Born into a wealthy mixed-race family in what is now Sucre, Bolivia, she enjoyed a comfortable upbringing and fostered a great love of Bolivia’s indigenous cultures. At age 17, her rebellious spirit led to her expulsion from the convent she joined as a young girl and she committed herself to improving the treatment of indigenous communities and the cause of independence from the Spanish crown. Juana fought in the Chuquisaca Revolutionary uprising which ended in 1810 with defeat by the royalist troops. Not to be deterred, in 1816, Juana led a force that captured the Cerro Rico of Potosí, a vital source of silver for the Spanish crown, and was promoted to the rank of Lieutenant. In the Battle of La Laguna Juana fought while pregnant to rescue her captured children, all of whom were eventually killed. She went on to give birth to another daughter during a battle in Northern Argentina, returning to the fight shortly after the child had been born.

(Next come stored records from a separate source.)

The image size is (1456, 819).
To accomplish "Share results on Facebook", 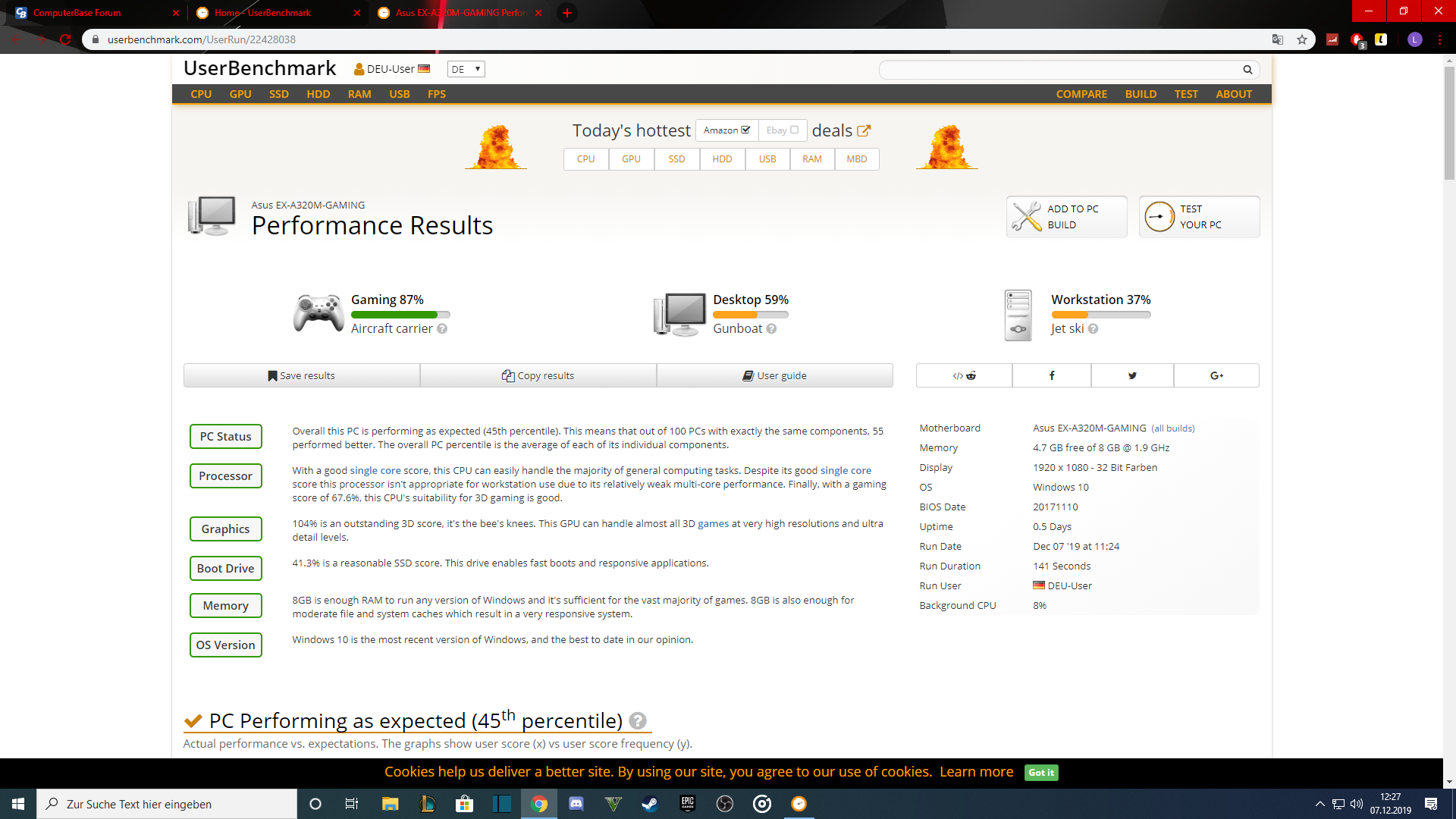I will [x=1051, y=375].
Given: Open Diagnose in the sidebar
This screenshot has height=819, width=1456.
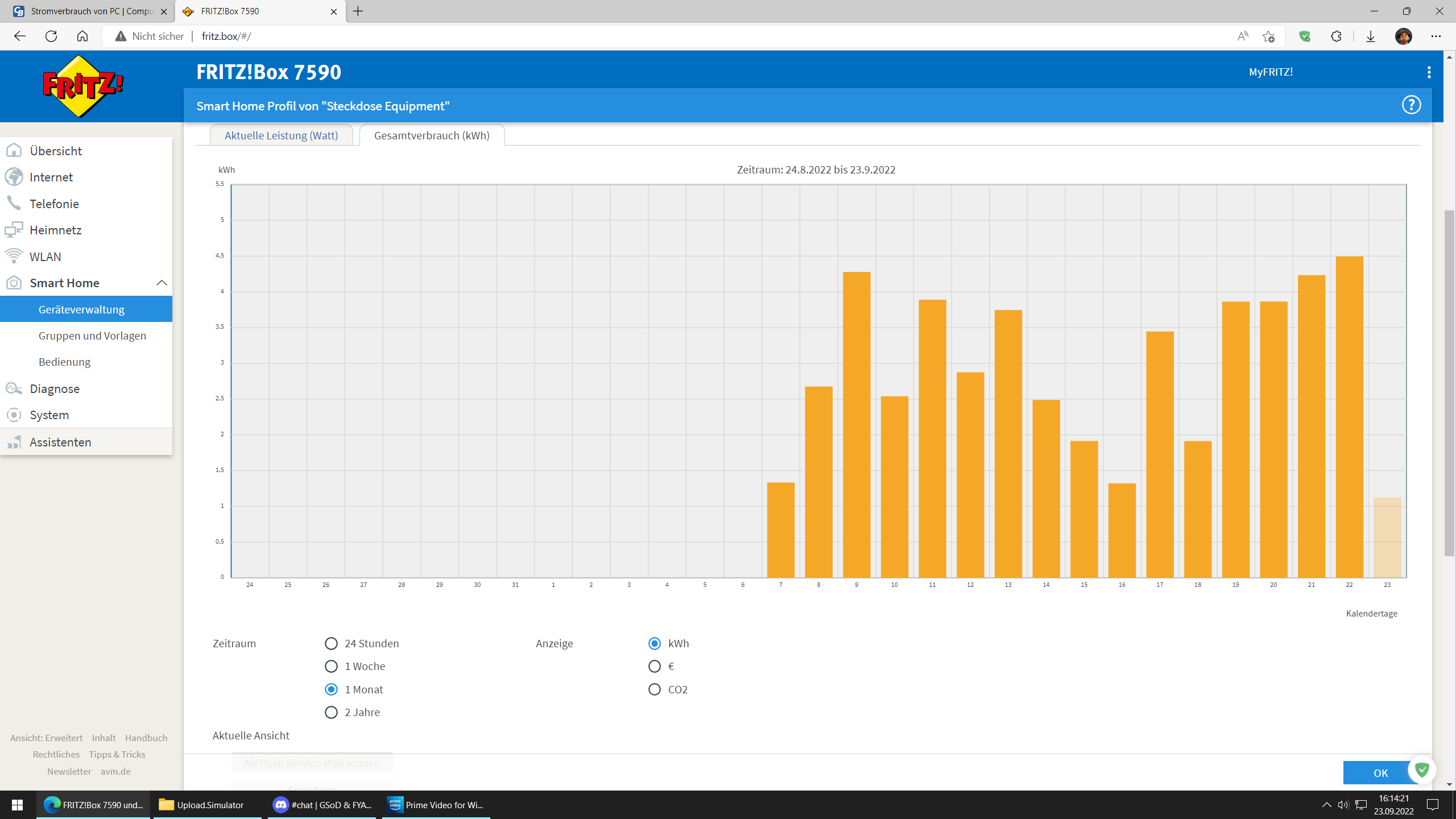Looking at the screenshot, I should coord(55,388).
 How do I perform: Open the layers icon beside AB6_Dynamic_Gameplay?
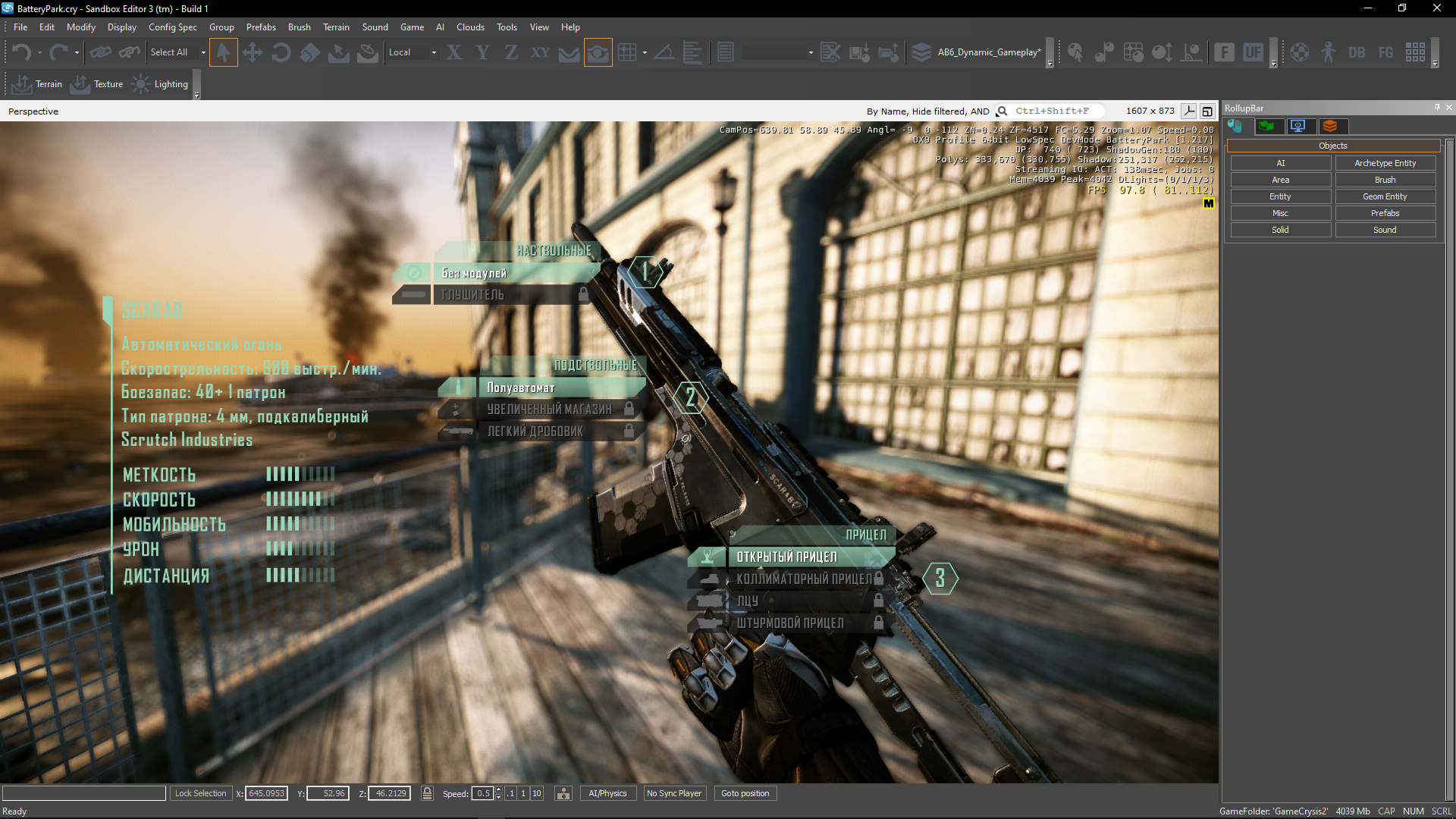point(921,52)
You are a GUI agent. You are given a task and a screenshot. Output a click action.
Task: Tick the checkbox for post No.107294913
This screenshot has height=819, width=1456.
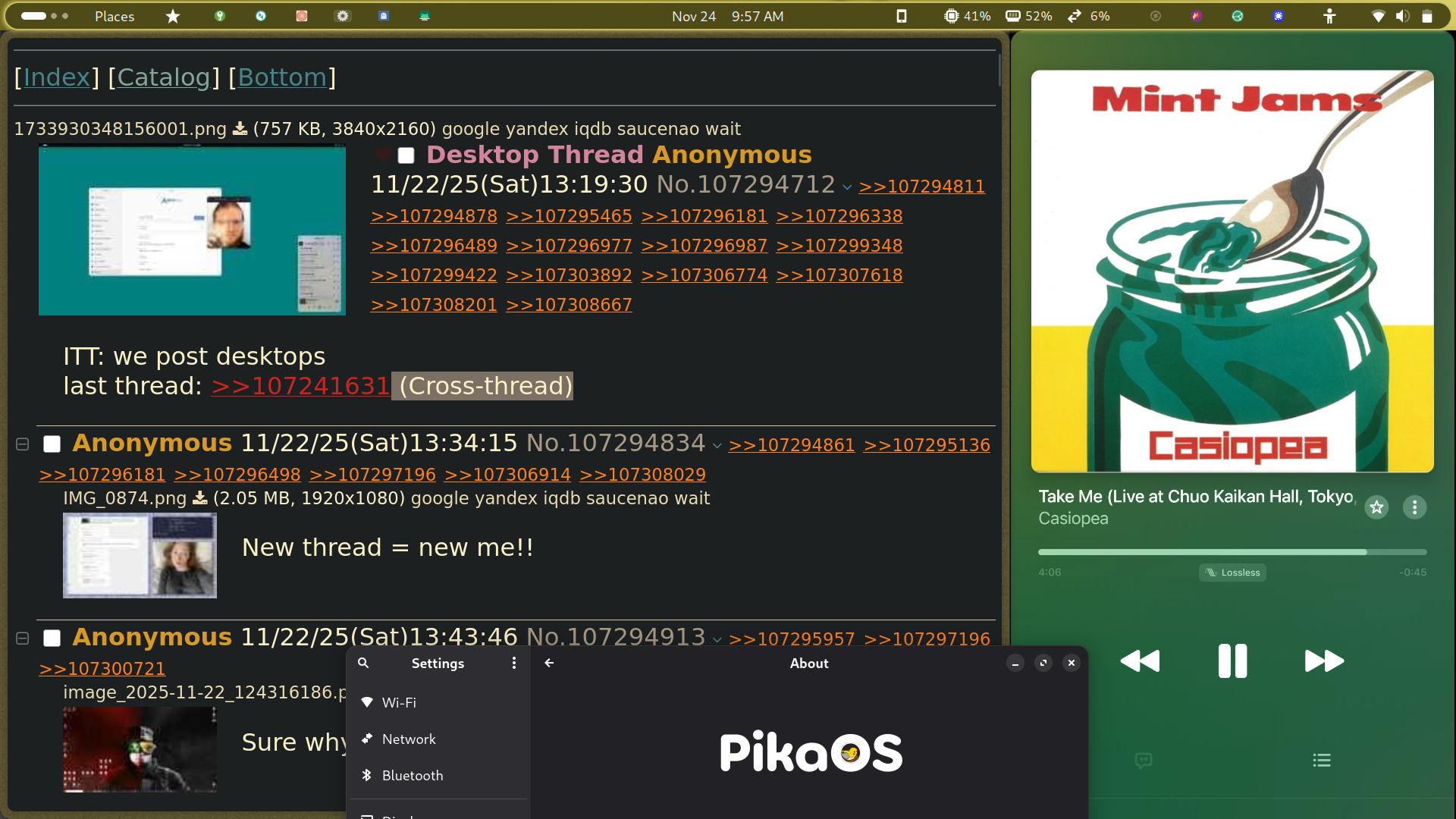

After the Independence Wars, Juana’s efforts and sacrifice where largely forgotten. In 1825, when Simon Bolívar visited her, he was embarrassed by the conditions she was living in and promoted her to the rank of Colonel with an army pension, reportedly remarking to Marshal Antonio José de Sucre: “This country should not be named Bolivia in my honour, but Padilla or Azurduy, because it was them who made it free”. Juana died in poverty and obscurity, but hundreds of years on, she has been granted posthumous honours by the Bolivian and Argentinean governments.